- _What to work on_: Arrange every line of the following material as a numbered list, omitting any blank lines.

Excerpt from a dataset:
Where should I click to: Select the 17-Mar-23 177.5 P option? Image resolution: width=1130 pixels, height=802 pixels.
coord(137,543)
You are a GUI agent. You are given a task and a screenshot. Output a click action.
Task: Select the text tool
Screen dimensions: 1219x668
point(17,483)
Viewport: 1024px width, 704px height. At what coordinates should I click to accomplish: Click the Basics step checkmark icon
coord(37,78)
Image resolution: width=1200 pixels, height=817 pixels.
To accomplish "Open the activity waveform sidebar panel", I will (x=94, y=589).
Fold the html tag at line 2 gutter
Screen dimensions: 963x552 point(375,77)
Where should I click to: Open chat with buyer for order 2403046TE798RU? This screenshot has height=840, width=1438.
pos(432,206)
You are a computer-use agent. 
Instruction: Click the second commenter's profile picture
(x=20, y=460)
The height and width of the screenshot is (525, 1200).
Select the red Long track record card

- _Answer to this problem_:
1. Where should I click to: Select the 17-Mar-23 177.5 P option? Image resolution: width=1130 pixels, height=802 pixels.
2. coord(137,543)
3. You are a GUI agent. You are given a task and a screenshot. Output a click action.
4. Task: Select the text tool
5. Screen dimensions: 1219x668
6. point(17,483)
7. Viewport: 1024px width, 704px height. At what coordinates should I click to accomplish: Click the Basics step checkmark icon
8. coord(37,78)
9. Image resolution: width=1200 pixels, height=817 pixels.
10. To accomplish "Open the activity waveform sidebar panel", I will (x=94, y=589).
11. Fold the html tag at line 2 gutter
12. Screen dimensions: 963x552 point(375,77)
13. Where should I click to: Open chat with buyer for order 2403046TE798RU? This screenshot has height=840, width=1438.
14. pos(432,206)
15. You are a computer-use agent. 
16. Instruction: Click the second commenter's profile picture
17. (x=20, y=460)
18. The height and width of the screenshot is (525, 1200).
19. Select the red Long track record card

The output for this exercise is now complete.